Reporter son fusil à la mairie [ʁəpɔʁte sɔ̃ fyzi a la mɛʁi]

Fig. A. Gardes Nationaux de moins de cinquante ans.

[ʁəpɔʁte sɔ̃ fyzi a la mɛʁi] (loc. verb. COMM.)

Il est des constructions parfois étranges dans le langage suranné.

Oui, l’expression qui se présente en ces lignes pourrait au pire nous sembler belliqueuse, au mieux nous faire comprendre que l’avancement dans l’âge est un naufrage.

Car selon elle c’est à cinquante printemps que les choses se gâtent (la matière grise particulièrement) et qu’il faut donc prendre toutes les précautions qui éviteront un accident et notamment reporter son fusil à la mairie.

Passés les cinquante ans (la jauge évoluera à cinquante cinq et soixante selon les époques mais l’esprit est bien là), il est en effet obligatoire de rendre à la mairie de sa commune l’arme de service que tout enrôlé dans la Garde Nationale détient chez lui¹.
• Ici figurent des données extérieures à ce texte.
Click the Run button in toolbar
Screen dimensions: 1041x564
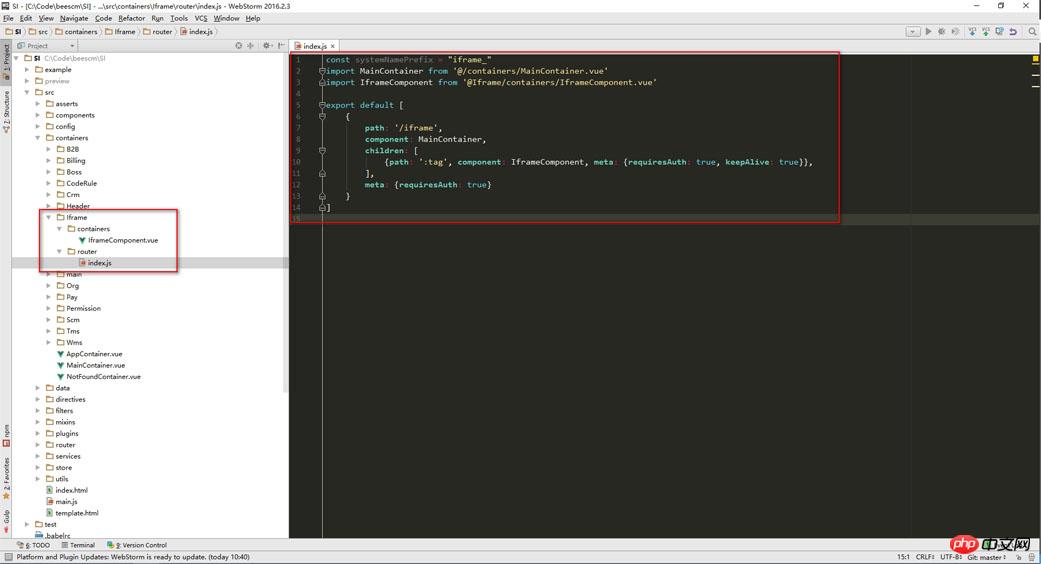tap(928, 32)
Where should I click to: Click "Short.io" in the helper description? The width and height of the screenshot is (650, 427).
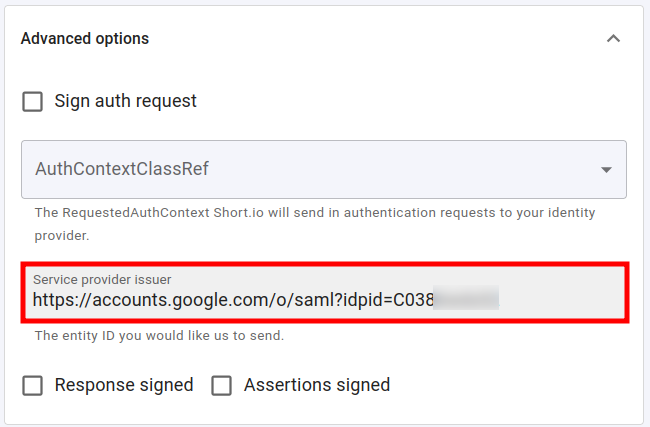(x=237, y=212)
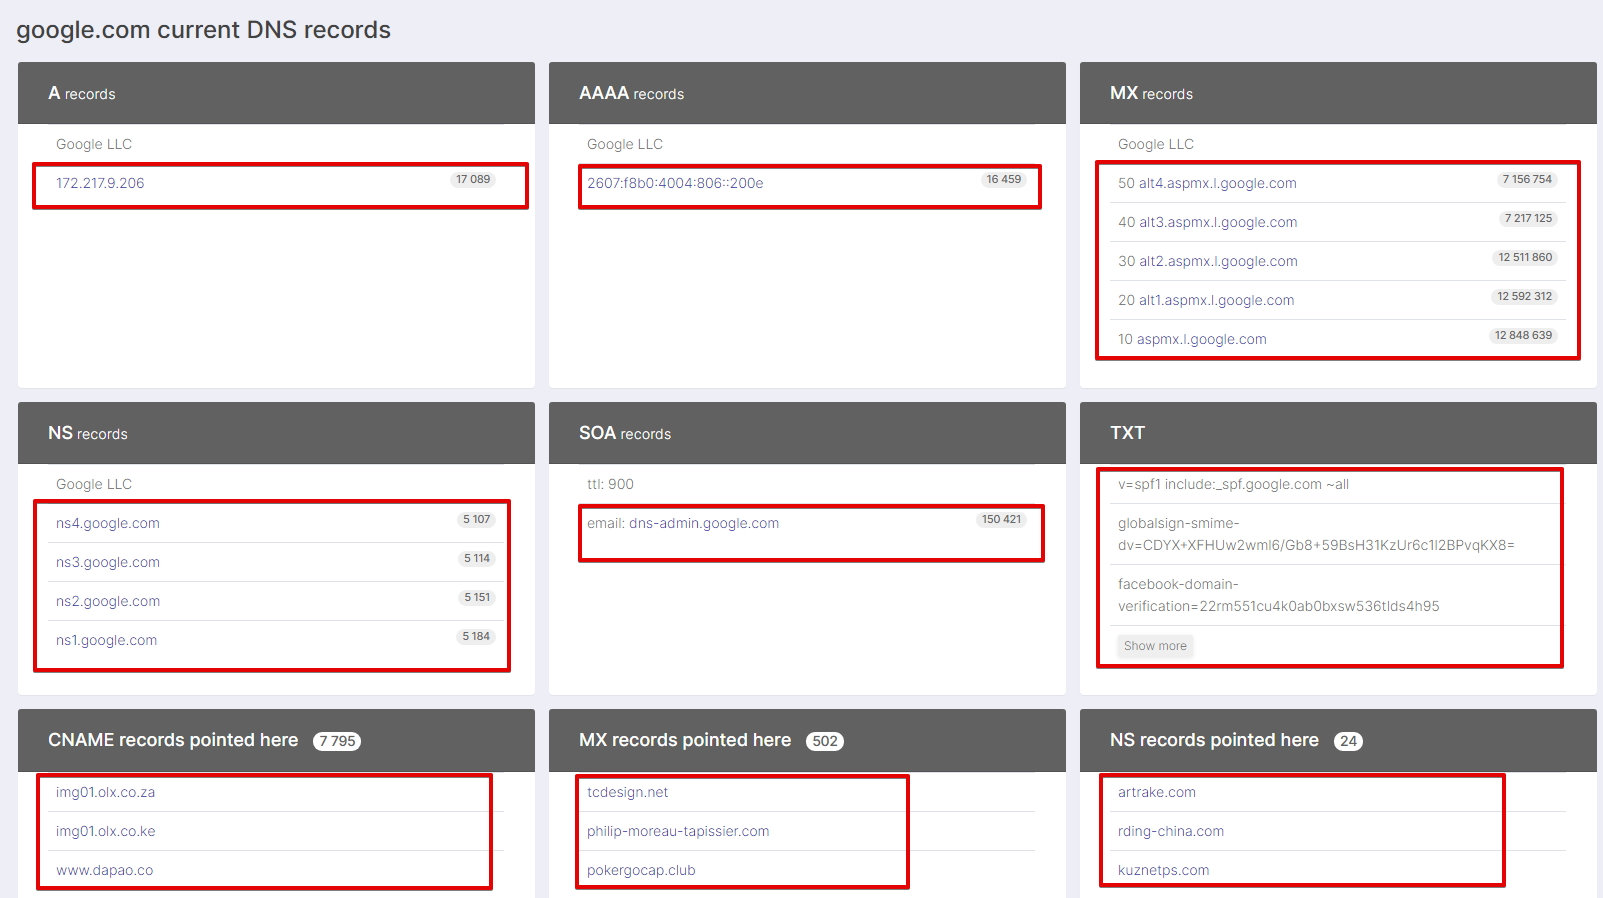Open artrake.com in NS records pointed here

[1156, 792]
C’est que depuis juillet 1789 et la création spontanée de cette milice pour lutter contre les « complots aristocratiques », un pétoire équipe plusieurs milliers de citoyens chargés du maintien de l’ordre et de la sécurité intérieure. Mais attention pas de tromblon pour les gâteux, des fois qu’ils leur prenne l’idée de souffler leurs bougies d’anniversaire avec ou n’importe quelle lubie du genre. Alors, les cinquante balais atteints, il s’en faut reporter son fusil à la mairie comme l’exige le règlement.
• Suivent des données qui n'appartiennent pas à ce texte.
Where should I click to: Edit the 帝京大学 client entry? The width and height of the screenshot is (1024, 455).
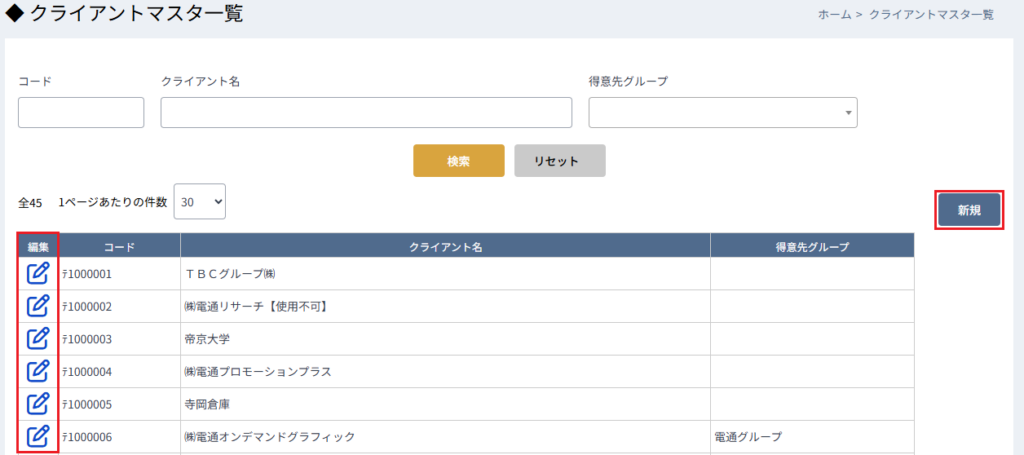pyautogui.click(x=38, y=338)
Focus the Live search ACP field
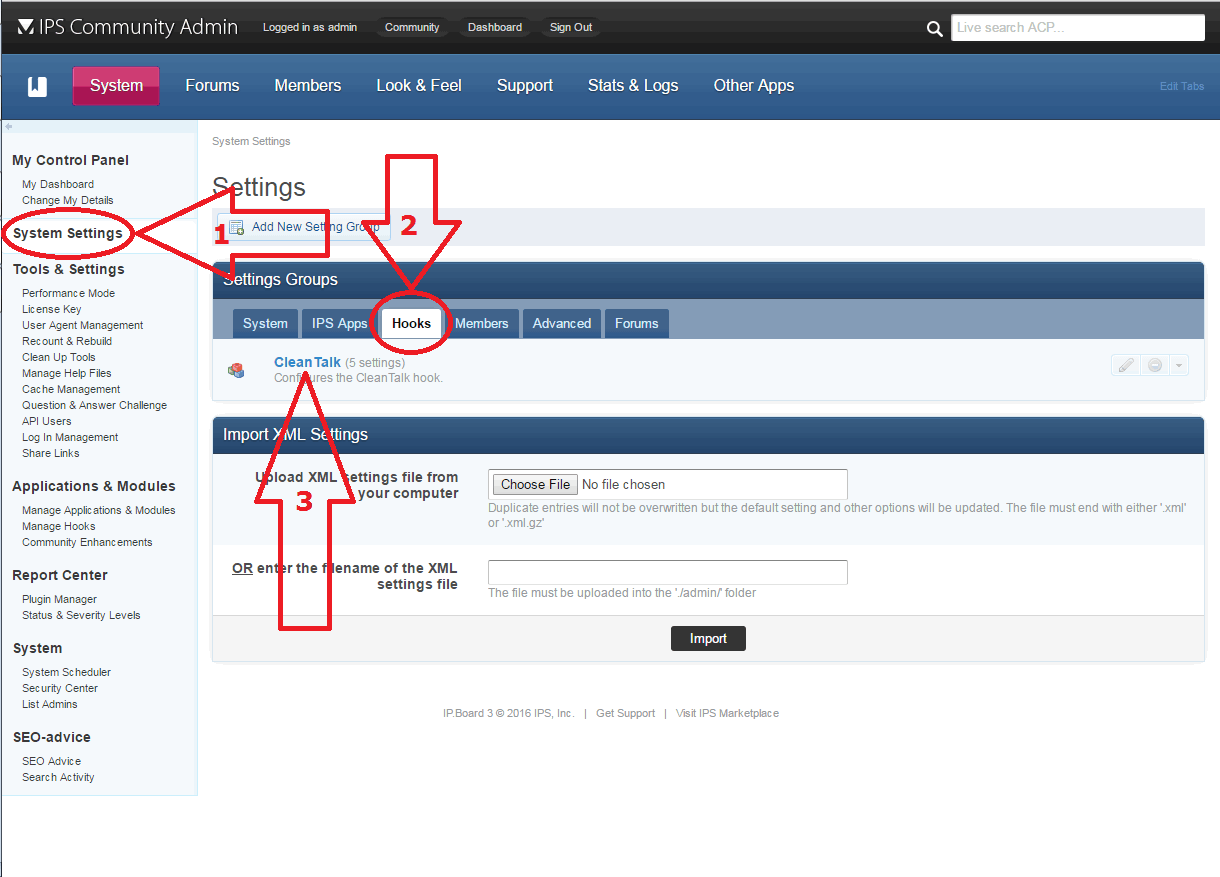The image size is (1220, 877). 1077,27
Bien logiquement, reporter son fusil à la mairie deviendra aussi l’expression désignant tout homme ayant dépassé le demi-siècle. Plutôt que de pointer du doigt le temps qui a passé et qui a fatigué ses épaules et ses yeux, on préfèrera lui faire comprendre qu’il est temps d’aller se reposer, des remiser ses airs de va-t’en-guerre et donc de reporter son fusil à la mairie. C’est pour son bien, il risquerait de se blesser.
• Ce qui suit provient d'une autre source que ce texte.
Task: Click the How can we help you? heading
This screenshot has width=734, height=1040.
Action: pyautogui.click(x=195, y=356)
Le 18 mars 1871, Adolphe Thiers tente de reprendre les canons de la Garde Nationale de Belleville et Montmartre, ordonnant en quelque sorte à tous ces jeunes et vieux croutons de reporter leurs armes à la mairie (de Versailles). On connaît la suite. L’utopie communarde se termine dans le sang et Versailles devient à jamais la ville ennemie de Paris (mais ceci est une autre histoire).

Dans la foulée, la Garde Nationale est dissoute : tout homme doit reporter son fusil à la mairie quel que soit son âge. Tachée de sang, l’expression passe l’arme à gauche.

Inutile au moderne quinqua persuadé qu’il ne fait pas son âge puisqu’il porte les même chaussures de sport que lorsqu’il avait quinze ans – des Stan Smith – et des vêtements griffés de la chanson fétiche de la commune² (ô ironie mercatique), reporter son fusil à la mairie ne ressortira jamais de son oubli suranné.

🎶Quand vous en serez au temps des cerises,
Si vous avez peur des chagrins d’amour,
Évitez les belles 🎶

¹Tous les hommes âgés de 20 à 60 ans devront effectuer leur service de Garde Nationale à partir de son institution en 1799 par l’article 48 de la Constitution de l’An VIII.
²Le Temps des cerises. Paroles de Jean-Baptiste Clément, 1866.